Reproduce verbatim the lines of the material below, starting at the line with "Open the help question mark icon" and ending at the line with "Viewport: 1568px width, 777px height.", both inclusive; skip the rest.

_Material shown:_
• • • • •
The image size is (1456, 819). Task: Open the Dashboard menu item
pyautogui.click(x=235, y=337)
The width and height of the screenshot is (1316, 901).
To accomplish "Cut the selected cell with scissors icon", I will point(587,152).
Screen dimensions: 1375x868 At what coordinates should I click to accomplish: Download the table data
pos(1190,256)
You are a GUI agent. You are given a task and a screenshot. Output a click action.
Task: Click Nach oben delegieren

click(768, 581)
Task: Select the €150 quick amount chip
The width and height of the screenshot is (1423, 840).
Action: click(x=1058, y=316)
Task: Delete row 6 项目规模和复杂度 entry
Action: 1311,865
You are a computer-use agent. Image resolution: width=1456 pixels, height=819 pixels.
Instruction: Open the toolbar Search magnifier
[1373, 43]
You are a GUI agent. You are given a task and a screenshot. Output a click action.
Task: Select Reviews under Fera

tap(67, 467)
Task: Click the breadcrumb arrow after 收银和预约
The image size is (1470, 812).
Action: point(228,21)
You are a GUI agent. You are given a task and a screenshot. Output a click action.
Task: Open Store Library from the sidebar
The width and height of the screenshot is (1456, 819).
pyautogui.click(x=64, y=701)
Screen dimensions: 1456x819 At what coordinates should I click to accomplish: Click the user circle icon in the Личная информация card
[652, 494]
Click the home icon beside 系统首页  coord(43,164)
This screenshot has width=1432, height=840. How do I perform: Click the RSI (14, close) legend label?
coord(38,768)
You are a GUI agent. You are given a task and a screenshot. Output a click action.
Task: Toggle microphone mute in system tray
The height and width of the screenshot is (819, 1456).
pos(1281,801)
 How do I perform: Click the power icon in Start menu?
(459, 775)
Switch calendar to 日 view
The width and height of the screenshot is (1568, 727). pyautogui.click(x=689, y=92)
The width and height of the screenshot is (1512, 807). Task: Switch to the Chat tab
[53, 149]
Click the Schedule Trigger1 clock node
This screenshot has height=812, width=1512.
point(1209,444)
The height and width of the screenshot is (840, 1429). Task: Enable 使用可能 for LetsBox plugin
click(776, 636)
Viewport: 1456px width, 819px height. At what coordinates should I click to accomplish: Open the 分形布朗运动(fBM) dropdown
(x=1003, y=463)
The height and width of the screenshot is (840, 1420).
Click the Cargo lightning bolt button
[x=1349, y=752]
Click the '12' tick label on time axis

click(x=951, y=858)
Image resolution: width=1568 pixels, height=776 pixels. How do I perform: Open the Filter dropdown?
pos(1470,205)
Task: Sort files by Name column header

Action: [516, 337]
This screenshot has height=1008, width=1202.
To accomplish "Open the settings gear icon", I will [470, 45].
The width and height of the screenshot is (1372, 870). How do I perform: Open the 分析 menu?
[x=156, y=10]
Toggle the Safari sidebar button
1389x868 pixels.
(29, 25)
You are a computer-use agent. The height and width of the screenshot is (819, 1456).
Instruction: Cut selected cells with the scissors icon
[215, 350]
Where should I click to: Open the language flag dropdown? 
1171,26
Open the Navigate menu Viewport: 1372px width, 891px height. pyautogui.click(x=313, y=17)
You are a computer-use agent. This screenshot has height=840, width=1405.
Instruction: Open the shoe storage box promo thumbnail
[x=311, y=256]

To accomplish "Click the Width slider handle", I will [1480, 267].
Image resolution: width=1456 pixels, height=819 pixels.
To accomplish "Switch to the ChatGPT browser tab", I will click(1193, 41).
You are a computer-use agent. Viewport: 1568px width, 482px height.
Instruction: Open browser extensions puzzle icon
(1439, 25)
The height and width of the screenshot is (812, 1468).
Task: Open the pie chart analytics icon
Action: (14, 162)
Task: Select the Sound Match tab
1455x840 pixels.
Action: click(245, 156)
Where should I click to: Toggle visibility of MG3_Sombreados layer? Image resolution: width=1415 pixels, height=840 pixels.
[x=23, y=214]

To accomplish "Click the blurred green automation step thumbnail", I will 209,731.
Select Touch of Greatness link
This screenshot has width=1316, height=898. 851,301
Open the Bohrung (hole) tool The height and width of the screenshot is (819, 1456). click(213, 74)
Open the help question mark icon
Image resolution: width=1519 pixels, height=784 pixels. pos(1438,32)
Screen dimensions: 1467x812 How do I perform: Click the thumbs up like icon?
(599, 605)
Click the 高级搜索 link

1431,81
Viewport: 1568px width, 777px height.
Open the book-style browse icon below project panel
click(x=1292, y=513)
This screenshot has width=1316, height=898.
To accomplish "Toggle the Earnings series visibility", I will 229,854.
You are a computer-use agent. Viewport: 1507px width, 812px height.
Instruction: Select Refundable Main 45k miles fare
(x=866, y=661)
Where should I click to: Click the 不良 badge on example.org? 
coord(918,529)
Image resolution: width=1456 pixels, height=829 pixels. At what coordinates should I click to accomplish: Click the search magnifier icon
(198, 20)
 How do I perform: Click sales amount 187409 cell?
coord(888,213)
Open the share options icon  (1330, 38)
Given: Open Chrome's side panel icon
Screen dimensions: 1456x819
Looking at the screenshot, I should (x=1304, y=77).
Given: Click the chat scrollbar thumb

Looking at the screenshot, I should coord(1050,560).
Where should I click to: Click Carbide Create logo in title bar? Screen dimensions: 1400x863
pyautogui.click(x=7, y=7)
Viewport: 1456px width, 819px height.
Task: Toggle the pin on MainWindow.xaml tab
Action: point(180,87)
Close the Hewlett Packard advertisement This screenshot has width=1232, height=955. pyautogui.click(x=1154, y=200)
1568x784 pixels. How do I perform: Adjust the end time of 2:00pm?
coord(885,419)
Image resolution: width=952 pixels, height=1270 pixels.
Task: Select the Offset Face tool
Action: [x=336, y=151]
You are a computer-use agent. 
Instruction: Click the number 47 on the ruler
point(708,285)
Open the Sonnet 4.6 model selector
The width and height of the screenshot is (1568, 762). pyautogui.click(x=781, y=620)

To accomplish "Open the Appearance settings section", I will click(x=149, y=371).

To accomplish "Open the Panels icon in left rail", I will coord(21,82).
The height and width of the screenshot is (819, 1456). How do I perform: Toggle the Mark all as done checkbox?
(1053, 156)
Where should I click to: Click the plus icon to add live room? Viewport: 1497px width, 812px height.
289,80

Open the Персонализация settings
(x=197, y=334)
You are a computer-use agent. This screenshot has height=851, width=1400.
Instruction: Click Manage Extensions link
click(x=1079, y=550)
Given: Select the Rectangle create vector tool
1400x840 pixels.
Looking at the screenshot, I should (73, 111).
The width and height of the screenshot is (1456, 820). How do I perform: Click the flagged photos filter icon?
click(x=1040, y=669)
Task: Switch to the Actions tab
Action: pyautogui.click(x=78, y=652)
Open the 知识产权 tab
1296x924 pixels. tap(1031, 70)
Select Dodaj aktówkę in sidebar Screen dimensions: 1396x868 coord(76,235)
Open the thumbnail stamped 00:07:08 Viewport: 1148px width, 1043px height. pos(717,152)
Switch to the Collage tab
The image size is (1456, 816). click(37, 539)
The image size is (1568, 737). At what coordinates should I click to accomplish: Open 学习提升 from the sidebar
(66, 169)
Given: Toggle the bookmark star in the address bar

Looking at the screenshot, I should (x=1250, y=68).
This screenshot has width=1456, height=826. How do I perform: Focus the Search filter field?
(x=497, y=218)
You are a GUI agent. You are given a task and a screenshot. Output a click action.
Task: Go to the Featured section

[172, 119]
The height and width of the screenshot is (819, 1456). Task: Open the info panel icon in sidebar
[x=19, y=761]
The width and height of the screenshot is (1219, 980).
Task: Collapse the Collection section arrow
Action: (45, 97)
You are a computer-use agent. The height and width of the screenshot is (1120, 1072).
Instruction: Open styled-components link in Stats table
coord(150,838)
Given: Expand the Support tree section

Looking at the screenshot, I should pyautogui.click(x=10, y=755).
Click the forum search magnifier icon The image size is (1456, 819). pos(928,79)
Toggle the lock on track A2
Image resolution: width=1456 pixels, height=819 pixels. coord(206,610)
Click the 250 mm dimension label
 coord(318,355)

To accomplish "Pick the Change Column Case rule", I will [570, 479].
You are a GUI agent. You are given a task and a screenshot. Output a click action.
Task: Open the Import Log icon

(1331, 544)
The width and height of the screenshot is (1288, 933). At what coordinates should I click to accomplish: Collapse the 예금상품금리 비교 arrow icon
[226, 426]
• • • • •
_Answer to the exercise:_
Open the help question mark icon
Image resolution: width=1519 pixels, height=784 pixels. pos(1438,32)
Screen dimensions: 1467x812 How do I perform: Click the thumbs up like icon?
(599, 605)
Click the 高级搜索 link

1431,81
Viewport: 1568px width, 777px height.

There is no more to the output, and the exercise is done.